### The exercise
Gather every line in the material below that contains the string "with".
-- start of Exercise inputs --
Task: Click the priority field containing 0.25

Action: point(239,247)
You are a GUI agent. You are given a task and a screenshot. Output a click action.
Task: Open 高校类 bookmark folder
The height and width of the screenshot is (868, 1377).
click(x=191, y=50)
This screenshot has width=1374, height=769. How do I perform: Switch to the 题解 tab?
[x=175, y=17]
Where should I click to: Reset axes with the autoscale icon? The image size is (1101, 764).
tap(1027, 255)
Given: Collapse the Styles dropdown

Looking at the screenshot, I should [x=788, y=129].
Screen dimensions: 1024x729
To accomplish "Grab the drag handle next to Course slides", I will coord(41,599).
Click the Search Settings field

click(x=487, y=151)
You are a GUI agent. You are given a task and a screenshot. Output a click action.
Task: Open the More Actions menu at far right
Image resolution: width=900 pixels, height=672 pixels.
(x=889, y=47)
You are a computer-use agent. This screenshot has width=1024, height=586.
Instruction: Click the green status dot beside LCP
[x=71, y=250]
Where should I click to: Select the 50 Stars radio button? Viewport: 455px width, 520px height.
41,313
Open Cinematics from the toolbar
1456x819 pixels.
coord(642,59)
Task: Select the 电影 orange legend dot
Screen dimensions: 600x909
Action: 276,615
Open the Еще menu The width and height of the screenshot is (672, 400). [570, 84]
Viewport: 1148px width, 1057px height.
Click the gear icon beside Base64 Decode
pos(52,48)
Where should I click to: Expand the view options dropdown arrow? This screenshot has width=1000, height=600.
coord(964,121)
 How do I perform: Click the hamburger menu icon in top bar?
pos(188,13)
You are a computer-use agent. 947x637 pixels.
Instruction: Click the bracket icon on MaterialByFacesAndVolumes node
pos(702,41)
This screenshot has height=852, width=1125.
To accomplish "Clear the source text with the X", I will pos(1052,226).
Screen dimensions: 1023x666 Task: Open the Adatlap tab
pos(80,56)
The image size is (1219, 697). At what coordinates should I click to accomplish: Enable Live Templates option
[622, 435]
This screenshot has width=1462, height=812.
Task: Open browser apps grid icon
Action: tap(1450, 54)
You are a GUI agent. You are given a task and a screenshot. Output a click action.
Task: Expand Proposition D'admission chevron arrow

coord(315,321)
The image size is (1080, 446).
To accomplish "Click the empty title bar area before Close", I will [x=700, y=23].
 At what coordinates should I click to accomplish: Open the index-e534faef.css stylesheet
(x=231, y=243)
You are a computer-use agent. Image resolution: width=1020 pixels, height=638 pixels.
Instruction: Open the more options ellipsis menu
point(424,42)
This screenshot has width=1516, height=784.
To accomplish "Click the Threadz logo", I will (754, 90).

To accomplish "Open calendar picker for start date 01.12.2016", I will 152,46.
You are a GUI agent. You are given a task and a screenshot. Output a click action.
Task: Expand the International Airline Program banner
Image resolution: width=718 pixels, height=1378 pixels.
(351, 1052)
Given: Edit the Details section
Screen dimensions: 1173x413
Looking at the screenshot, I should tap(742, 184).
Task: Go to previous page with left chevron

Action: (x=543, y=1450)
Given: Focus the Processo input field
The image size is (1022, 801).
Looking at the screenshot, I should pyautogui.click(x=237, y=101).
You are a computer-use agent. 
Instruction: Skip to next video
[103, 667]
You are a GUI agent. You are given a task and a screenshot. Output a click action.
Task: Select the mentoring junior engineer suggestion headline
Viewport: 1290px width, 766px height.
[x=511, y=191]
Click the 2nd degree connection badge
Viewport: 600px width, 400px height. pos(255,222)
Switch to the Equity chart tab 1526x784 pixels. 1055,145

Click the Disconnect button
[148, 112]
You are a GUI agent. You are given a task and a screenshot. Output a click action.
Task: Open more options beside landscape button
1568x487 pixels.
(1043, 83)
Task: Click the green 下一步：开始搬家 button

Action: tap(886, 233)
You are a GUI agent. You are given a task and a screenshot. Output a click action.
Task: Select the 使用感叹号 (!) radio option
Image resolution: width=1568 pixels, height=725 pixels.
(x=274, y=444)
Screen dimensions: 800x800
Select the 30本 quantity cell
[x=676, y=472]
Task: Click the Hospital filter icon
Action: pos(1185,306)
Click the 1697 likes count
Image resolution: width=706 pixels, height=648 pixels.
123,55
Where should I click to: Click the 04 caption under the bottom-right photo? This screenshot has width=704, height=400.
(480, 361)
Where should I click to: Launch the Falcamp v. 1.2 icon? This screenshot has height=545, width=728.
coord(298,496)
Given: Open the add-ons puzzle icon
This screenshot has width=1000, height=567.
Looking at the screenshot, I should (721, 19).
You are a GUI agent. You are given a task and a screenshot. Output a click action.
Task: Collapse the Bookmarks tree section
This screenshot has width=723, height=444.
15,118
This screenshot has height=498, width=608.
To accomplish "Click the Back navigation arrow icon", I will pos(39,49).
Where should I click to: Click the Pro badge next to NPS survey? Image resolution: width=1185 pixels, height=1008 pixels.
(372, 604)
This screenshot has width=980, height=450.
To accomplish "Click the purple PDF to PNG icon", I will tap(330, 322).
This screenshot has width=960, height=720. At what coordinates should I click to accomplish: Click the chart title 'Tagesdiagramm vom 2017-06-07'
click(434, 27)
-- end of Exercise inputs --
### Solution to this problem
Where should I click to: Reset axes with the autoscale icon? The image size is (1101, 764).
To accomplish "Clear the source text with the X", I will pos(1052,226).
Task: Go to previous page with left chevron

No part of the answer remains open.